It was completely unexpected. Well, maybe not completely but certainly not assumed to occur anyway in the near future (to me, that means never!). Though he was(somewhere) over 11 years, sometimes we forget how their “dog years” are never enough. Besides, he was family, strong, loved. But then it happened: Dozer, our black, mastiff-lab with the lovey eyes and cuddling, weighted-paws, soft as a feather but hard as a rock, died.
We didn’t expect it.
We couldn’t prevent it.
We wouldn’t talk about it.
I expected the death of our dog to be different for me than a stereotypical, loved family-member, grief-gripping, loss. Really, he was supposed to just be a dog! An animal. A some-days-you-have-to-get-out-of-my-face-with-your-sloppy-tongue-and-shedding-pet-hair hassle. But we loved him. Dozer was our family protector and child’s best friend. He was our committed companion and most loving ear. He was excited to see each of us, no matter how bad the day was, how horrible we looked or how upset we were at him or the world. He was our relentless cheerleader.
And all of a sudden, he was gone. The dog bowl set still; the water stayed full. His collar hovered quietly and still by the door no longer with the plan to go outside. Rapidly, the vacuum became the advocate for our food messes rather than his salivating excitement. As my husband and I cuddled our tearful son while telling him about how Dozer was now eating bones in Heaven I realized a few things about animals and loss.
Grief, even for animals, is a real deal.
Sometimes pets are closer than even family. They hear our secrets and keep them silent. They often see us in our most vulnerable states, and yet they stay and love us unconditionally. It’s never the same without them. I remember wondering if there was something we should have done different for him. We questioned if it could have been prevented. Anger flustered our home as we reflected on his nuisance such as grabbing a whole roast off the oven and hogging our bed each night. Flashes of hope that maybe he’d wake up from his “sleep” would sweep by my thoughts before the darkness would show again. I’d pretend that I could even give him more treats, more love, more toys if he’d pull through. But when my phone rang, and the vet was there, I knew it couldn’t happen. They wanted to know how we wanted to bury him. I wanted to just say “we don’t want to!” But, he was hurting. Dozer was old. He’d lived a good, fulfilling life. He deserved a pain-free freedom. We deserved to grieve.
2. Pets bring out the best in us.
Stubborn was a light word for Dozer (particularly with food), but outside that, even at 150lbs, he was a wimp. With two cats in the home, Dozer never failed to whimper away from their hissing power and false threats. We had to learn to advocate for him and bring fairness to the room. With him, we were committed to caring for one another. In sickness and in health, we continually had to provide for his needs of food, bathroom, travel, breaks, fun, etc. He relied on us. We mattered—we were valuable—to him. Dozer loved seeing the vet for the treats but the thought of getting his nails clipped left him terrified. We had to nurture him and practice ways to calm and reassure his safety, just as he provided for us.

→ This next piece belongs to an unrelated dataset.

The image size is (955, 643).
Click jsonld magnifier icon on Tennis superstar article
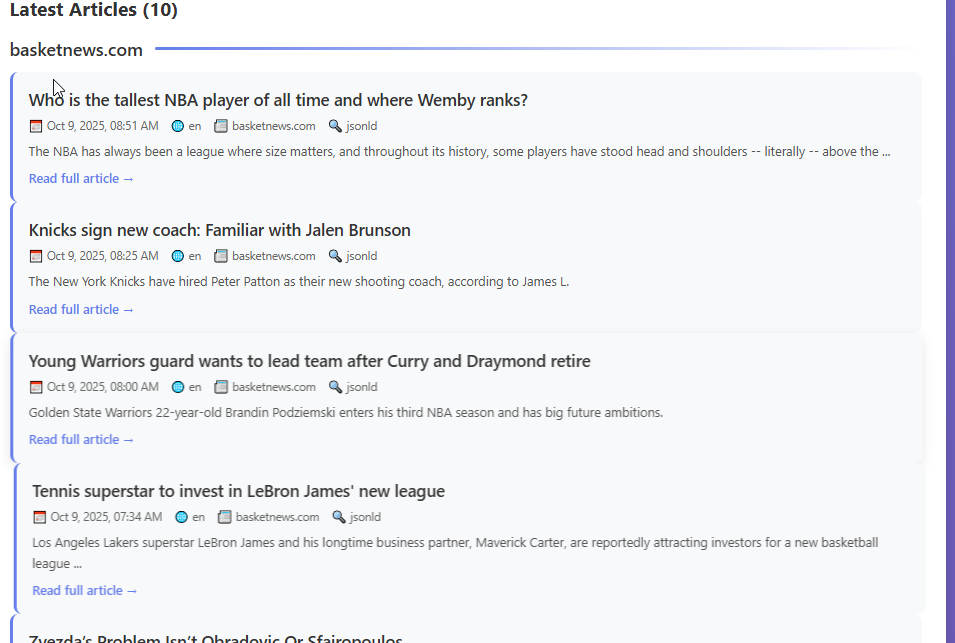(x=339, y=517)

It was the same as for our son. From the day our son was born, Dozer obtained a natural instinct to protect him from potential risks. Someone came to the door, Dozer was there to see who first. Our child cried, Dozer was there to lay his head (and sometimes heaping body) on his hip to calm him down. Our son didn’t like a food, Dozer had him covered to lick up the mess he made. They had a friendship and bonding of which language cannot extend enough words to. The compassion and love between the two was evident and moving.
Dozer was the best and brought the best out of us.
3. Memories with are pets are powerful
It wasn’t until after his death that I realized how much the quality of his life and investment in our family impacted me. All of a sudden, the photos, the videos, the memories held the most weight in our new, reformed relationship with him.
All of a sudden,
-I wanted to see the torn up toys rather than throw them away. They symbolized fun and play.
-The empty, engulfing my space, dog bed was suddenly a valuable element in our room.
-Dog hairs glossing over the carpet shined in the reflection of Dozer laying on his back, arms sprawling out to all four sides. Memories of the dog snores grumbled in my heart.
-The still-half-full, $50 special dog food tub hassle made me giggle. He was worth it.
-And every time I see lightening, I remember how valued we are as caregivers, parents, loved ones. Dozer was afraid of storms. He was quick to turn to me and my husband as his protectors in the storm.
Memories, reminders and photos of Dozer bring sadness but also so much joy. Even if only for the period of life that we deem too short, he colored our hearts with such love and joy, it makes every moment worth it. Until we meet again, Dozer, enjoy those endless squirrels you get to chase in Heaven, pee on every fire hydrant you see, and dig into every juicy bone you come across. You’re love empowered us to discover, we’ve got things covered here.